--- Start of Records for the exercise ---
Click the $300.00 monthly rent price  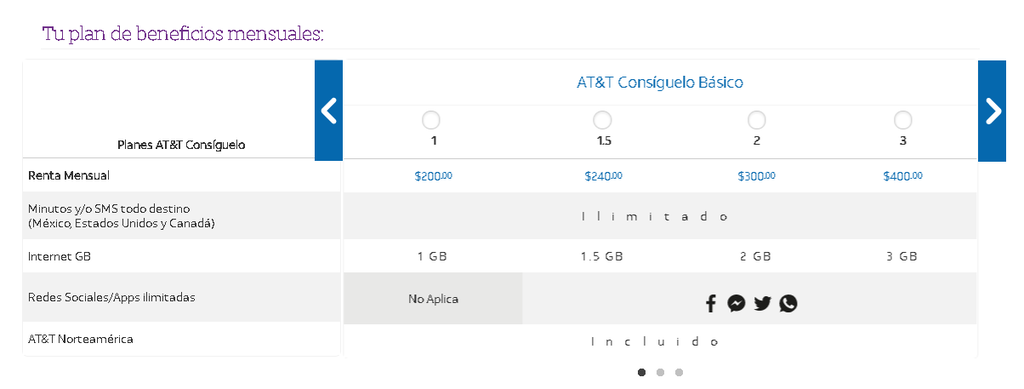[x=757, y=176]
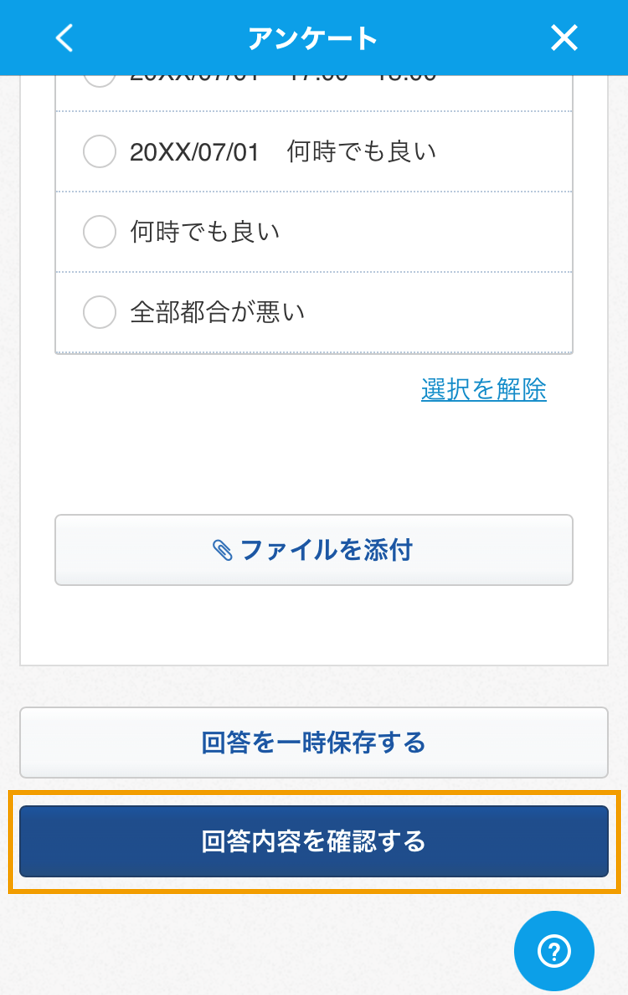Screen dimensions: 628x995
Task: Save temporarily with 回答を一時保存する
Action: 314,742
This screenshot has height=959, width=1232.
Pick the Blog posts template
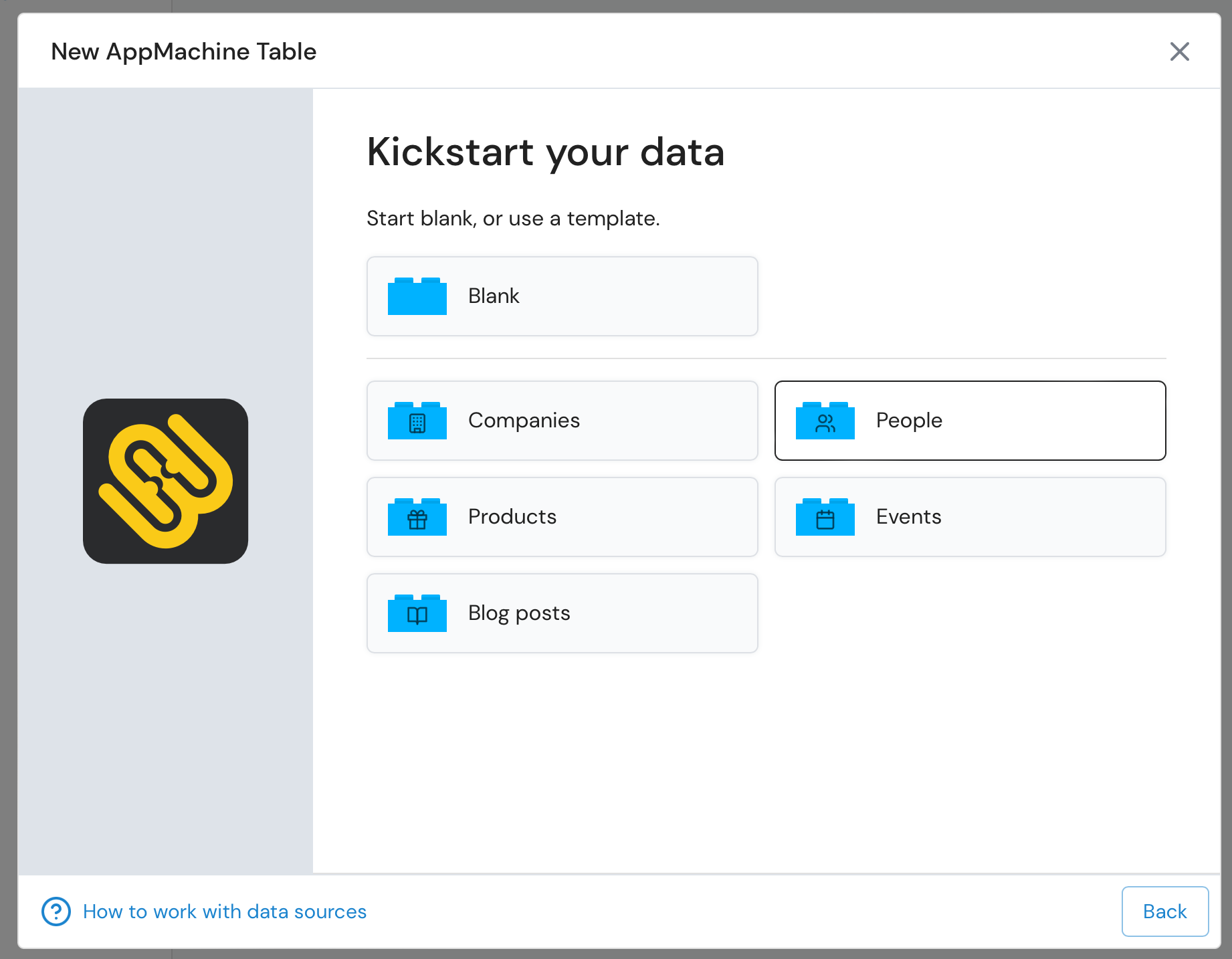point(562,613)
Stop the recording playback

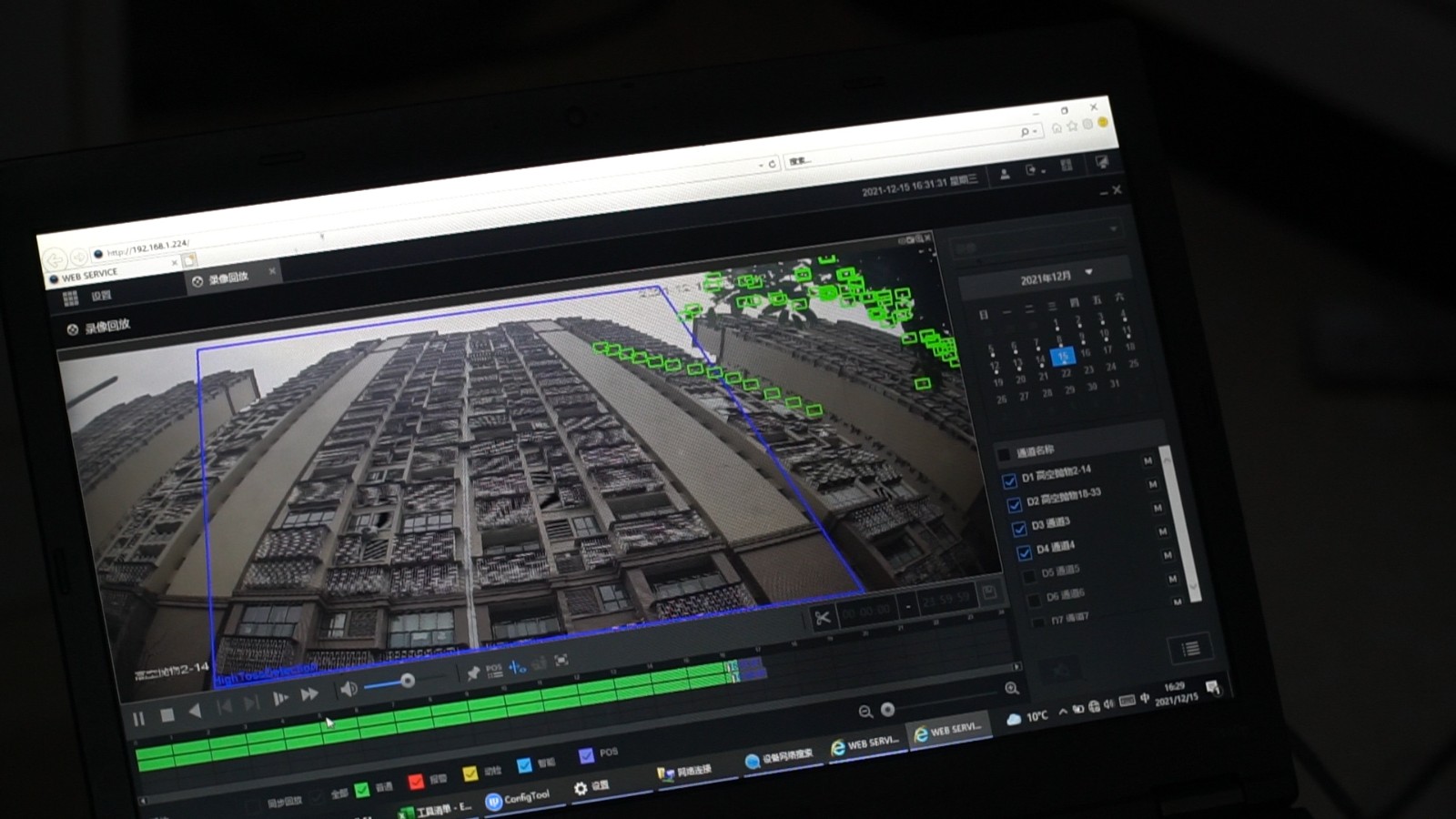[167, 715]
--- End of Records for the exercise ---
Retype the items above starting with the line containing "This screenshot has height=959, width=1232." and continuing through the end of the items, without any changes, and leave the pictures out of your answer.

■ **Answer for the task**:
This screenshot has height=959, width=1232.
Pick the Blog posts template
point(562,613)
Stop the recording playback

[167, 715]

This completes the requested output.